L’articolo 33 del Dl 34/2019 stabilisce infatti che in queste amministrazioni «il limite al trattamento economico accessorio.. è adeguato». Si tratta quindi di una disposizione che non incide direttamente sulle regole dettate per la costituzione del fondo, ma esclusivamente sul suo tetto complessivo. E occorre aggiungere, a ulteriore conferma, che la composizione dei fondi per la contrattazione decentrata è una materia riservata alla competenza del contratto nazionale.

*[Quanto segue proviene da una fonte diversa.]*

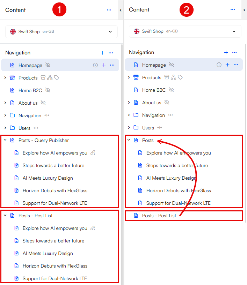Toggle the hidden-eye icon on About us in panel 1
This screenshot has width=247, height=285.
[x=43, y=103]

Il che è ulteriormente dimostrato dalla constatazione che la norma di legge non dice se queste risorse aggiuntive vanno inserite nella parte stabile o nella parte variabile del fondo.
Negli enti che aumentano il numero dei dipendenti, le amministrazioni sono quindi chiamate ad aumentare il tetto del fondo in modo da lasciare inalterata l’incidenza media sulle risorse per il salario accessorio dei dipendenti in servizio al 31 dicembre 2018. Questo aumento deve comunque essere effettuato sulla base delle regole dettate dalla contrattazione collettiva, producendo la disposizione legislativa l’effetto che con questi incrementi si può superare il tetto del fondo del 2016. Per cui, se l’aumento del numero dei dipendenti è collegato a un incremento delle dotazioni organiche, deve essere inserito - in base all’articolo 67, comma 2, lettera h), del contratto nazionale del 21 maggio 2018 - nella parte stabile del fondo. Sempre nella parte stabile vanno le risorse che gli enti inseriscono per la cessazione intervenute nell’anno precedente di personale che aveva in godimento la Ria o assegni ad personam. Mentre se l’incremento è effettuato nel tetto dell’1,2% del monte salari 1997, in base all’articolo 67, comma 3, lettera h) del contratto nazionale, entra nella parte variabile del fondo. Lo stesso accade se è effettuato per sostenere lo sforzo del personale per la realizzazione degli obiettivi, anche di mantenimento, che l’ente si è dato (articolo 67, comma 3, lettera i) dello stesso contratto nazionale).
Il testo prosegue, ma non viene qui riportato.